The ambassador was called to the ministry in the Turkish capital, Ankara, on Sunday, the agency said. It was the second time Turkey summoned the ambassador since Khashoggi failed to emerge after a visit to the consulate on Oct. 2.
Turkish officials have said they believe Khashoggi, 59, a critic of the Saudi leadership and a contributor to The Washington Post’s Global Opinions section, was killed by a team of 15 Saudis flown in specifically to carry out the attack. Saudi authorities have called the allegation “baseless.”
In his first remarks about the disappearance, President Trump told reporters Monday afternoon that he was concerned. “I don’t like hearing about it. Hopefully that will sort itself out. Right now, nobody knows anything about it, but there’s some pretty bad stories going around. I do not like it,” Trump said.

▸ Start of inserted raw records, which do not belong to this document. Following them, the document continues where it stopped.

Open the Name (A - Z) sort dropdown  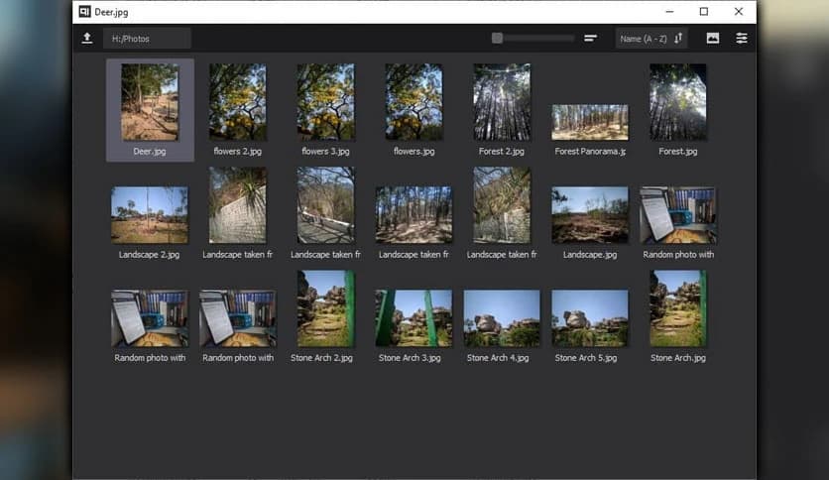(x=644, y=39)
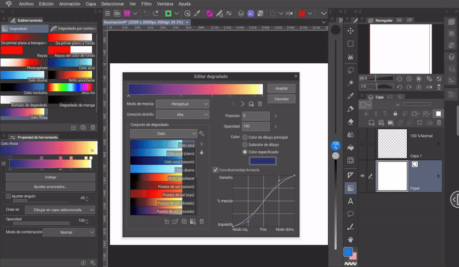Open the Filtro menu
Screen dimensions: 459x267
pyautogui.click(x=147, y=3)
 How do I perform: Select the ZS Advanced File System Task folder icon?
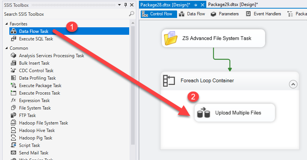[x=170, y=38]
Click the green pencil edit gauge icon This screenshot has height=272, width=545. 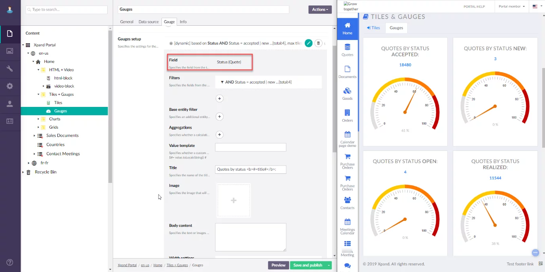pyautogui.click(x=309, y=43)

Secretary of State Mike Pompeo, in a statement issued late Monday, said that “we have seen conflicting reports on the safety and whereabouts” of Khashoggi. Repeating Trump’s expression of “concern,” Pompeo, who had returned just hours earlier from a trip to Asia, called on the Saudi government “to support a thorough investigation of Mr. Khashoggi’s disappearance and to be transparent about the results of that investigation.”
Turkey has yet to make any evidence public. The private Turkish broadcaster NTV reported Monday that police had requested access to the Saudi Consulate. It was unclear whether the police were granted access or whether they would search the diplomatic mission in Istanbul’s Levent district at a later date.
A report Monday in the daily newspaper Sabah said investigators were also focused on a convoy of diplomatic vehicles that departed from the consulate on the day Khashoggi vanished. A U.S. official said that Turkish investigators believe Khashoggi was probably dismembered and his body removed in boxes and flown out of the country.
Members of Congress, where there has long been bipartisan skepticism about Saudi Arabia, have issued statements and tweets demanding answers from Riyadh. Sen. Lindsey O. Graham (R-S.C.) said in a string of tweets Monday that “if there is any truth to the allegations of wrongdoing by the Saudi government it would be devastating to the US-Saudi relationship and there will be a heavy price to be paid—economically and otherwise.”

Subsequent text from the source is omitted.